Wenn Sie nach Peking zurückkehren
     
    Wundern Sie sich nicht. Wenn das Peking-Gefühl Ihr Rückgrat hochkriecht. Es kam einmal ein deutscher Komponist in die Stadt, der kannte sie von früher. »Verrückt«, stammelte er, nachdem er seine Sprache wiedergefunden hatte. »Da kommst du nach gerade mal zwei Jahren wieder – und Peking existiert nicht mehr. Weg, futsch. Stattdessen steht da eine neue Stadt. Und die nennt sich wieder Peking.«
    Peking häutet sich nicht bloß, es entkernt sich obendrein. Was Besucher gern Dynamik nennen, ist für viele Bewohner ein Kreuz: Sie halten kaum Schritt mit ihrer Stadt. Die Ausländer am wenigsten. Zum Beispiel bei den Restaurants. In Deutschland ruft man ein Lokal an, um fürs Abendessen einen Tisch zu reservieren. In Peking rufen Sie auch an: Um zu erfahren, ob es überhaupt noch steht. Sie halten das jetzt wahrscheinlich für einen Witz. Das tun unsere Freunde in der Regel auch. Bis sie selbst nach Peking kommen. Die Münchner Freunde zum Beispiel, die einen Monat bei uns wohnten. Als wir am Weihnachtsabend zu einem Festessen im famosen »Feuertopf-König« aufbrachen, da dachten wir zuerst, wirhätten uns in der Adresse geirrt. Hatten wir nicht, aber an der Stelle gähnte ein Bauloch. Wir wichen aus ins »Goldene Bergdorf«, das war auch lecker – und keine zwei Wochen später ebenfalls abgerissen. Wie kurz danach unser Japaner. Drei Lieblingsrestaurants in vier Wochen: weg, futsch. So geht das jetzt seit Jahren.
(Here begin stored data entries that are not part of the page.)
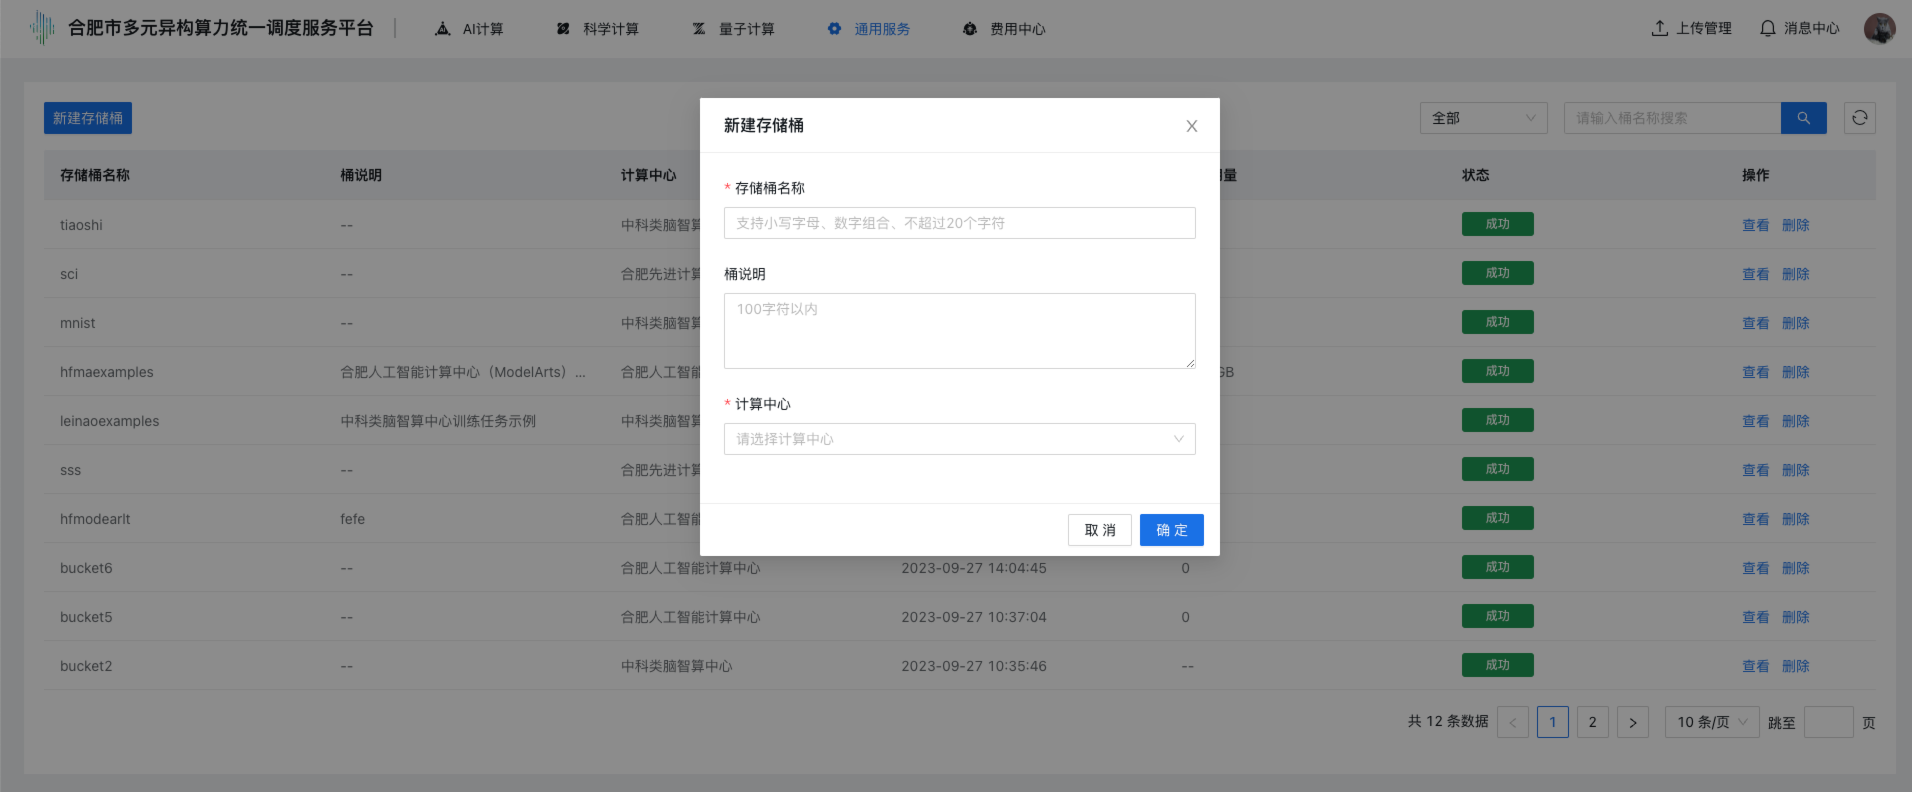Click the platform waveform logo
Image resolution: width=1912 pixels, height=792 pixels.
click(x=42, y=28)
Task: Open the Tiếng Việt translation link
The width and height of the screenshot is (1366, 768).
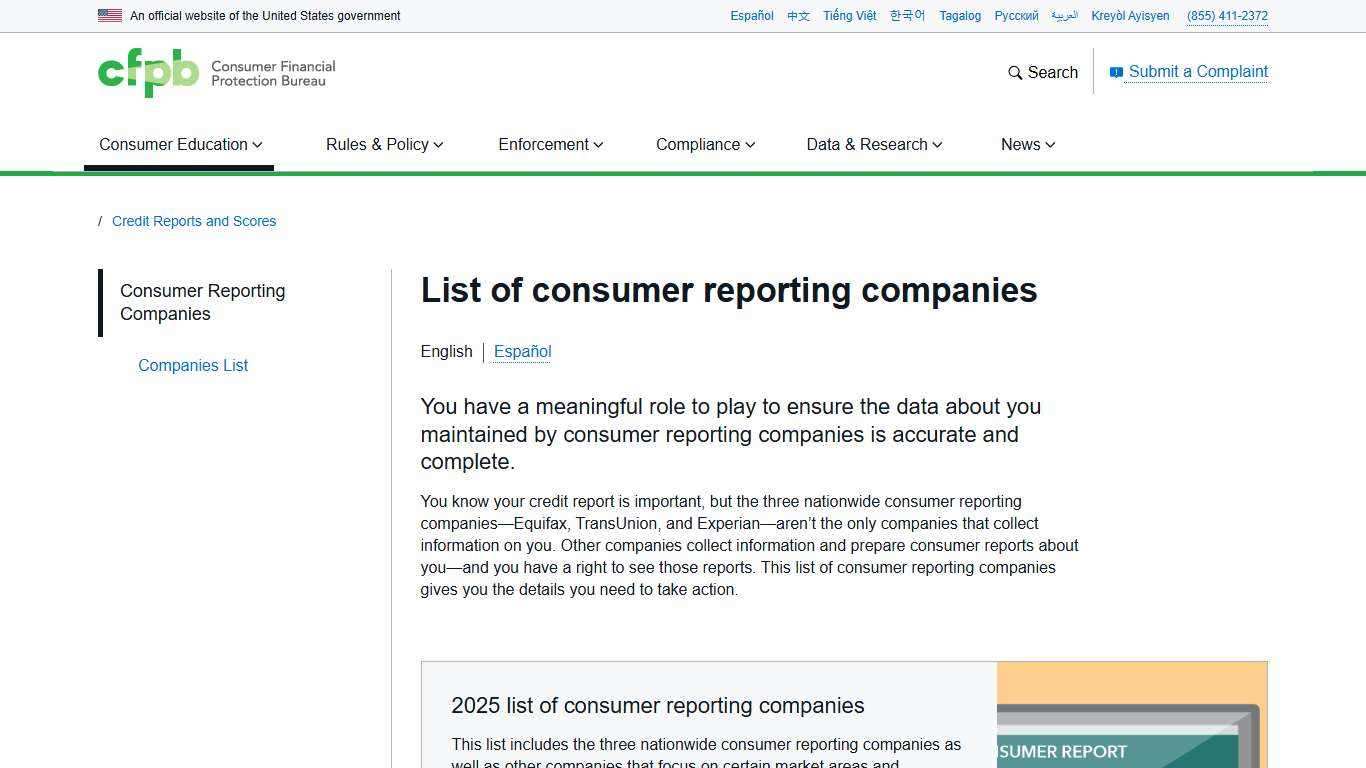Action: pyautogui.click(x=849, y=15)
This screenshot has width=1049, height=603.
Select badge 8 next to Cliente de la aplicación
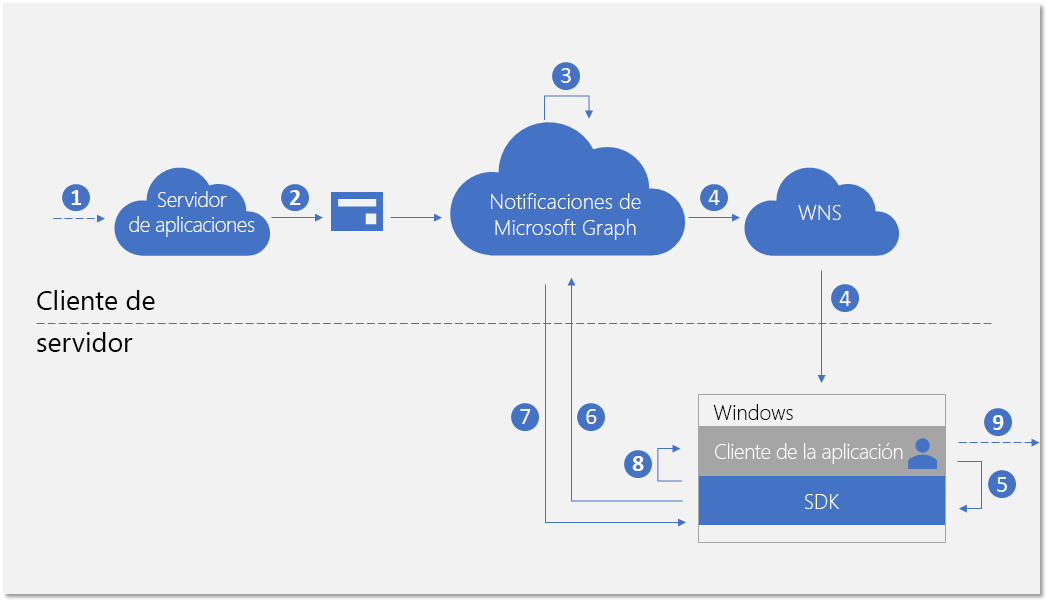click(x=636, y=463)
Ich habe das Zählen aufgegeben, trauere nur noch einzelnen Marksteinen meiner Erinnerung nach: einem heimeligen Nudelladen, einem alten Theater (dafür hat die Stadt jetzt Asiens größten Büro- und Einkaufsblock: ein Bauwerk, für das man in einem von mir herbeigeträumten Land Stadtplaner und Architekten vor Gericht stellen würde).
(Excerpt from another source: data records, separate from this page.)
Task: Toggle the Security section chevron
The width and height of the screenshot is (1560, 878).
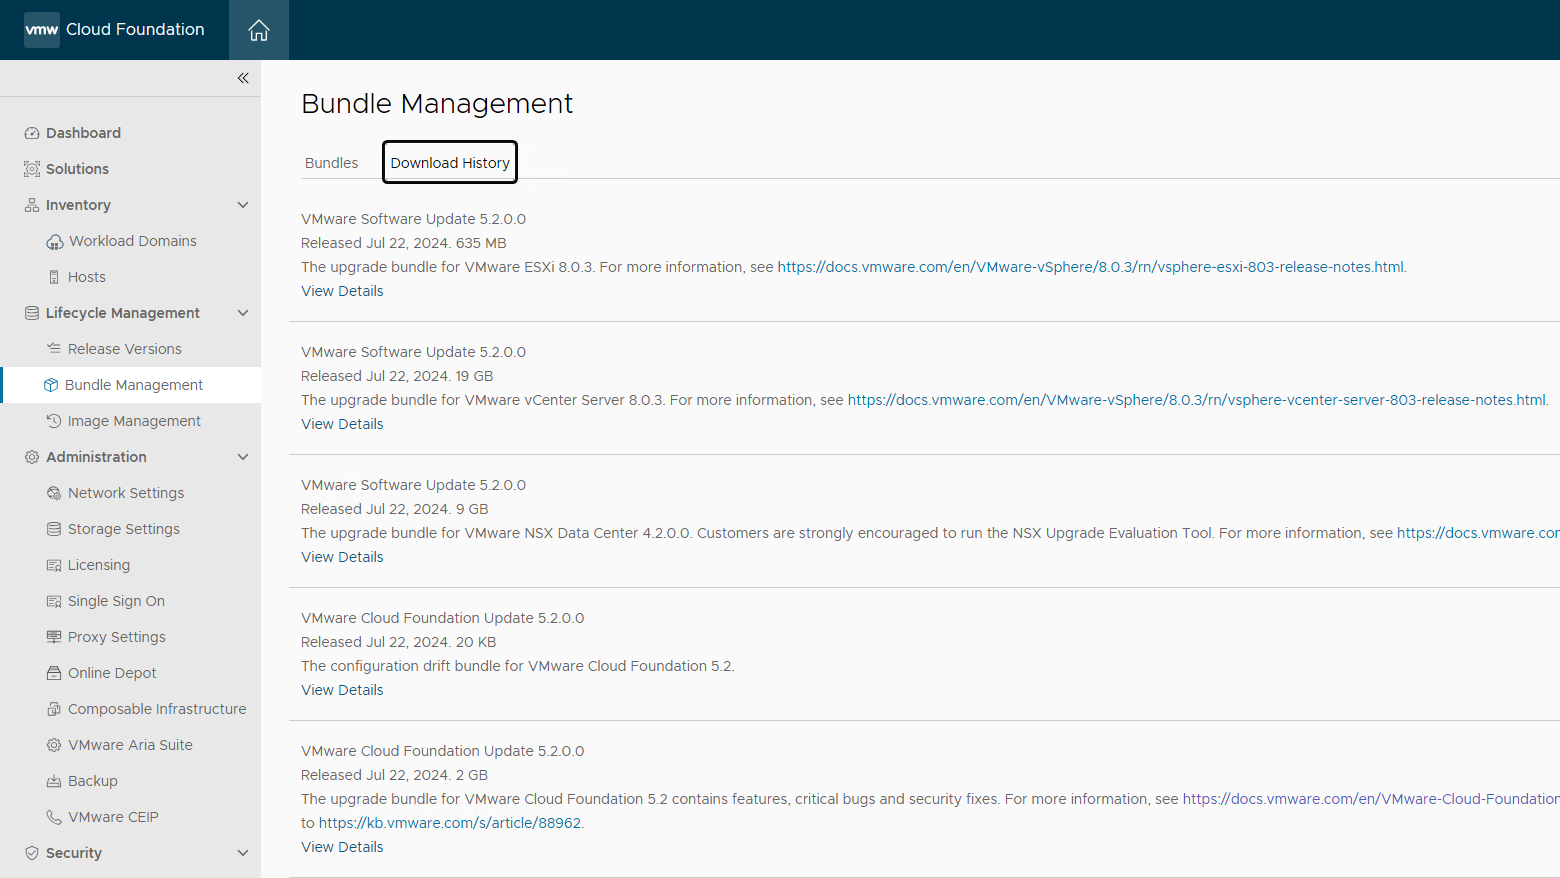Action: coord(242,853)
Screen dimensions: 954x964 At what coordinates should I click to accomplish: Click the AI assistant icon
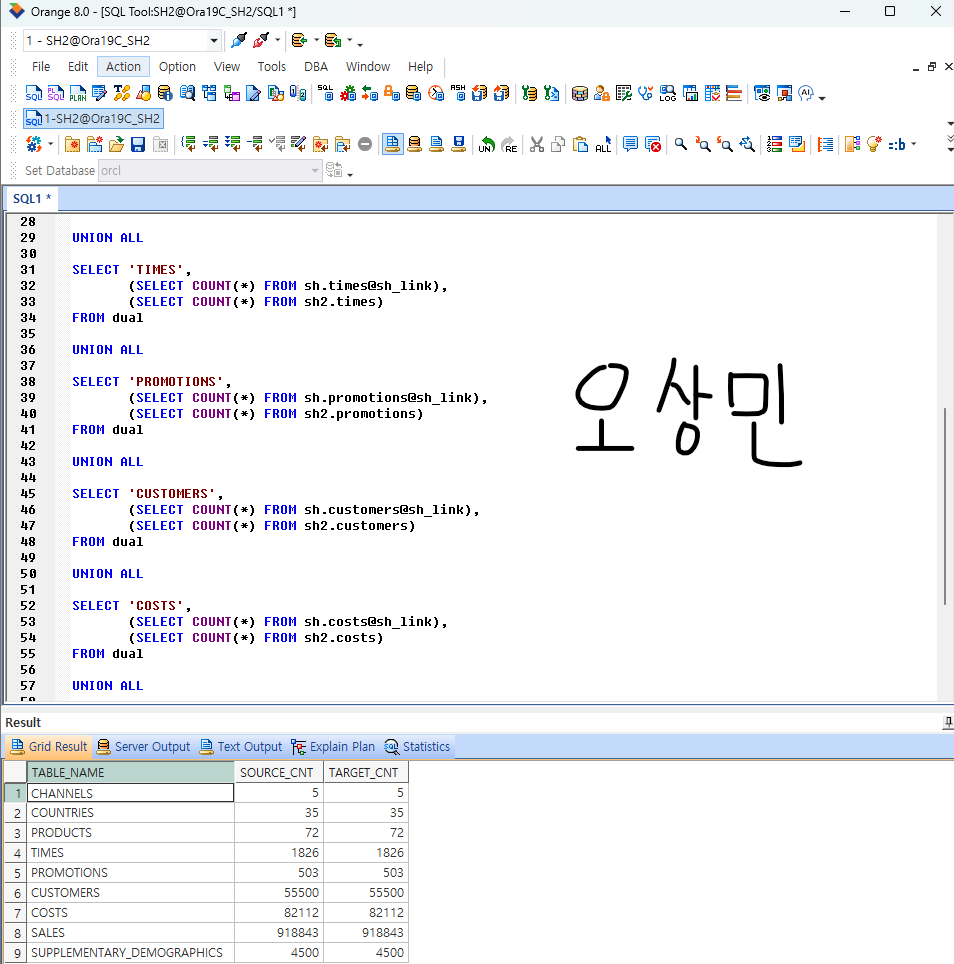(x=806, y=93)
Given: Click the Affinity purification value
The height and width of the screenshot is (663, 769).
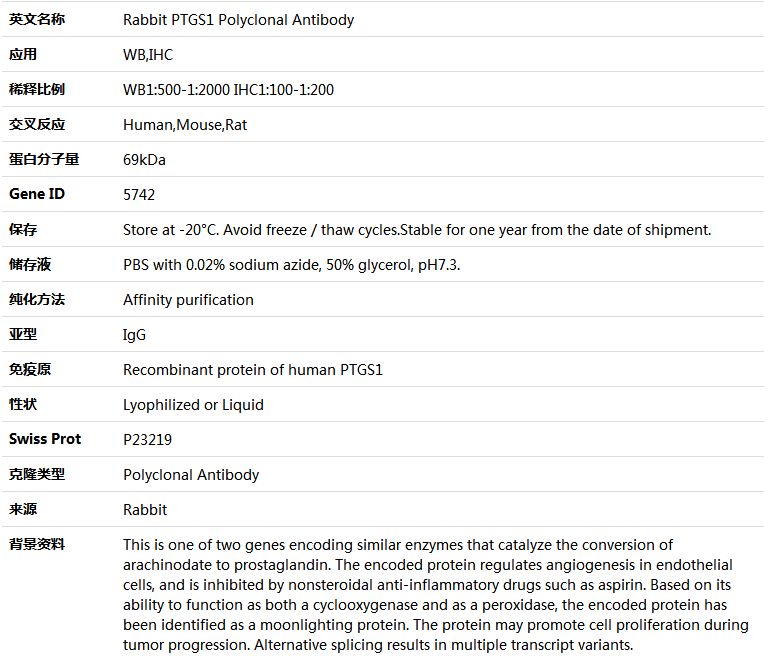Looking at the screenshot, I should click(188, 300).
    Das Peking-Gefühl also. Es ist ein Spross der Peking-Regel, mit der übellaunige Götter die Stadt geschlagen haben. Die Regel lautet: »1. Nichts habe Bestand. 2. Schon gar nicht das Schöne und Gemütliche.« Das Peking-Gefühl müssen Sie nicht pflegen, es fällt Sie an, hinterrücks, bei der Entdeckung kleiner Wunder: eines Hofhauses aus verflossenen Jahrhunderten, einer verwunschenen Bar am Seeufer. Vor solchen Oasen steht man sprachlos. Vor Glück? Nur bedingt. Es kriecht etwas das Rückgrat hoch, durchflutet die Brust, nimmt das Herz in die Zange – und das ist Furcht. Furcht und Sorge und Trauer, wie es der Anblick von Todgeweihtem auslöst. Eine einst kaiserliche Stadt löscht sich aus, um sich neu zu erfinden. Profitabel, modern, hässlich, planlos.
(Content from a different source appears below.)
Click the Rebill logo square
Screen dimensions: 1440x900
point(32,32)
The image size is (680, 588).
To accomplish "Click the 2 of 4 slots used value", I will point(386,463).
    Halt, seit Neuestem gibt es einen Plan. Die Stadtregierung bat 200 Akademiker und 70 Forschungsinstitute zum Ideenaustausch, und was herauskam, präsentierte ein hochrangiges Mitglied der Stadtplanungskommission stolz der Öffentlichkeit. Das schreibt China Daily: »Der neue Plan stellt zum ersten Mal das Konzept ›Aufbau einer zum Leben geeigneten Gesellschaft‹ vor als Ziel für die Entwicklung unserer Stadt.« Noch einmal, zum Mitschreiben: Aufbau einer zum Leben geeigneten Gesellschaft. Zum ersten Mal. Sechs Jahrzehnte nach der Gründung der Volksrepublik. So eine Stadt ist das, und von solchen Leuten wird sie regiert.
    Ich habe es das Peking-Gefühl genannt, aber eigentlich kann es einen in ganz China packen, jederzeit und überall. Wie kam es zu einem solchen Geschwindigkeitsrausch, zu dieser Orgie des Wandels um des Wandels willen? Brauchte es dazu ein Land, das so lange erstarrt, so lange auf der Stelle getreten war wie dieses? China früher: In diesem Land könne man keinen Tisch verrücken, ohne dass es zu Blutvergießen komme, lautete der Seufzer vor hundert Jahren. China heute: Da fehlen wohl nicht der Profit und nicht die Aufregung, aber oft der Kopf und immer die Seele.